The ANSI C standard defines a set of functions, as well as related types and macros, to be provided with any implementation of ANSI C. This chapter lists and briefly describes the ANSI-conformant library features common to all DEC C platforms. See your DEC C library routine documentation for a detailed description of these routines and their use in your system environment, and for additional headers, functions, types, and macros that may be available on your operating system.
All library functions are declared in a header file.

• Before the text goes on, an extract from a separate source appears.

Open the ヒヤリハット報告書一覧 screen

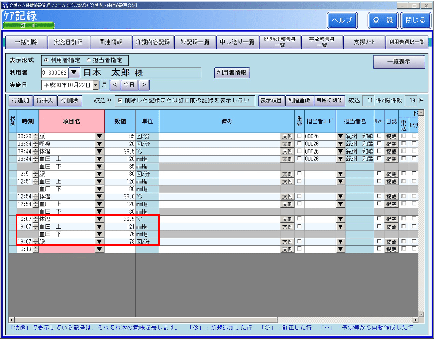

To make the contents of a header file available to your program,
include the header file with an #include
preprocessor
directive. For example:
#include <stddef.h>
Each header file declares a set of related functions, as well as defining any types and macros needed for their use.
The standard headers are:
<assert.h>
(Section 9.1)
<ctype.h>
(Section 9.2)
<errno.h>
(Section 9.3)
<limits.h>
and
<float.h>
(Section 9.4)
<locale.h>
(Section 9.5)
<math.h>
(Section 9.6)
<setjmp.h>
(Section 9.7)
<signal.h>
(Section 9.8)
<stdarg.h>
(Section 9.9)
<stddef.h>
(Section 9.10)
<stdio.h>
(Section 9.11)
<stdlib.h>
(Section 9.12)
<string.h>
(Section 9.13)
<time.h>
(Section 9.14)
Header files can be included in any order. Each can be
included more than once in a given scope with no effect
different from being included once. However, the effect of
including <assert.h>
depends on the definition of
NDEBUG
. Include headers outside of any external
declaration or definition, and before any reference to the
functions, types, or macros declared or defined in the headers.
If an identifier is declared or defined in more than one included
header, the second and subsequent headers containing that identifier
can be included after the initial reference to that identifier.